-- start of DATASET ROWS --

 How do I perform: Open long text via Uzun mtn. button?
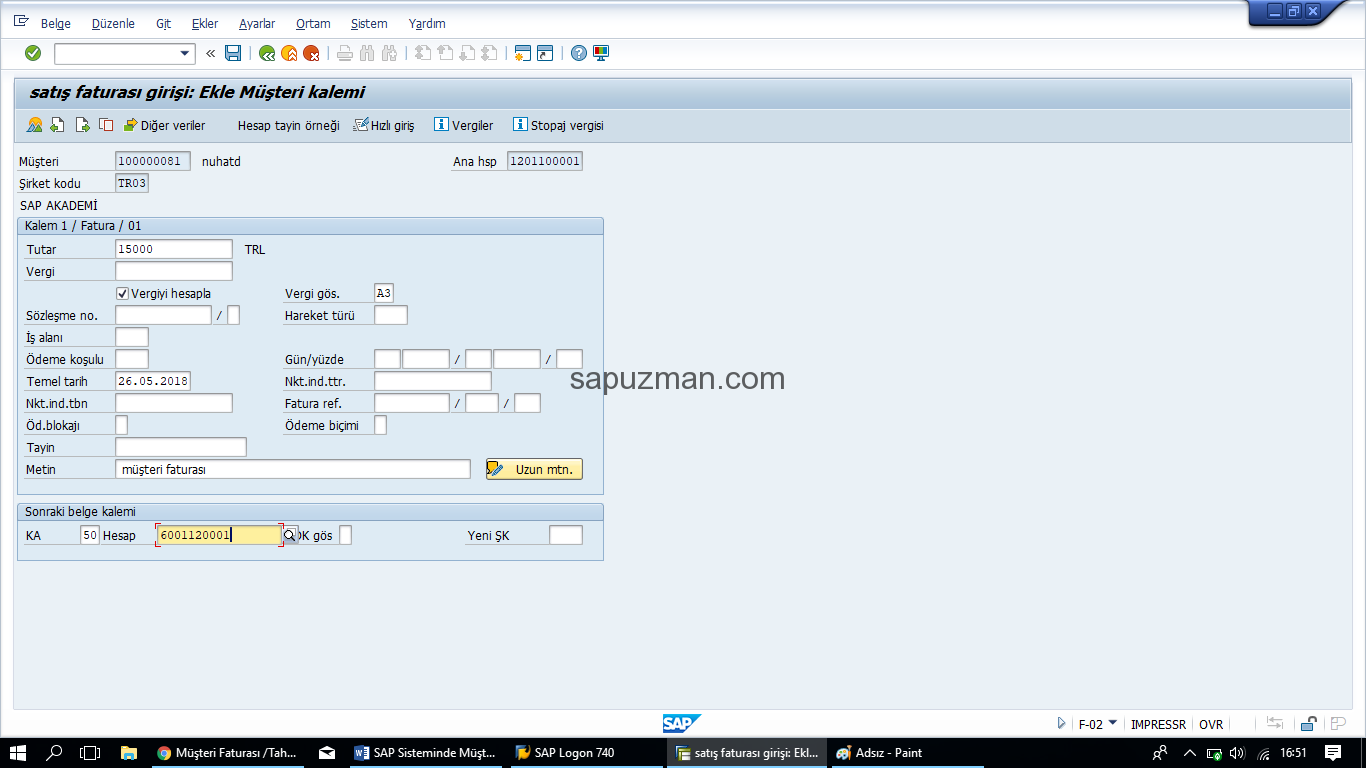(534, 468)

-- end of DATASET ROWS --
-- start of DATASET ROWS --

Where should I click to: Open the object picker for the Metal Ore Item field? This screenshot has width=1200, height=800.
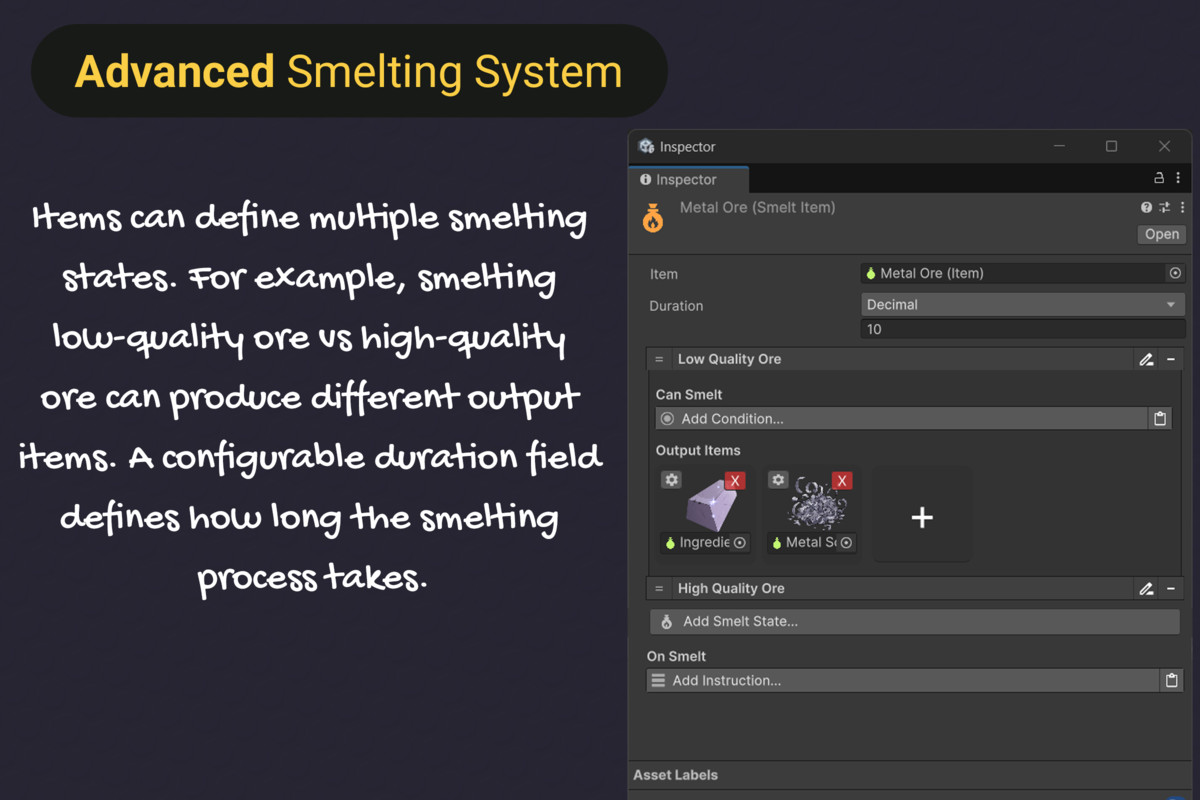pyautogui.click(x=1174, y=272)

-- end of DATASET ROWS --
-- start of DATASET ROWS --

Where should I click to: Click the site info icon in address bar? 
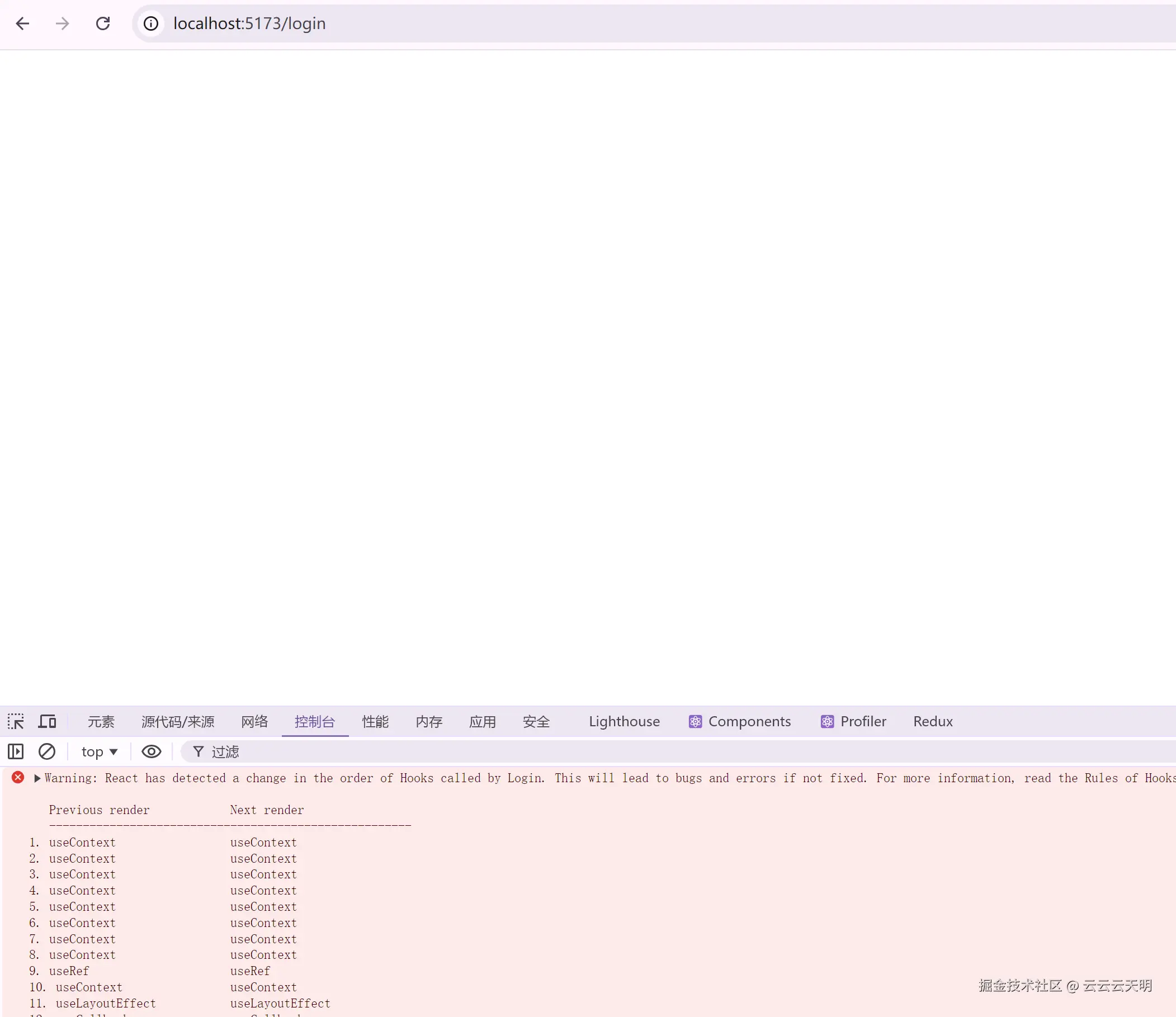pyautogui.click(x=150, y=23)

-- end of DATASET ROWS --

- GIVEN REQUEST: Return the material that opens with the line containing "Where should I click to: Open" and closes with the line containing "pyautogui.click(x=1174, y=272)", both lines included, reproducing it word for word and omitting the picture.

- COMPLETED EXERCISE:
Where should I click to: Open the object picker for the Metal Ore Item field? This screenshot has width=1200, height=800.
pyautogui.click(x=1174, y=272)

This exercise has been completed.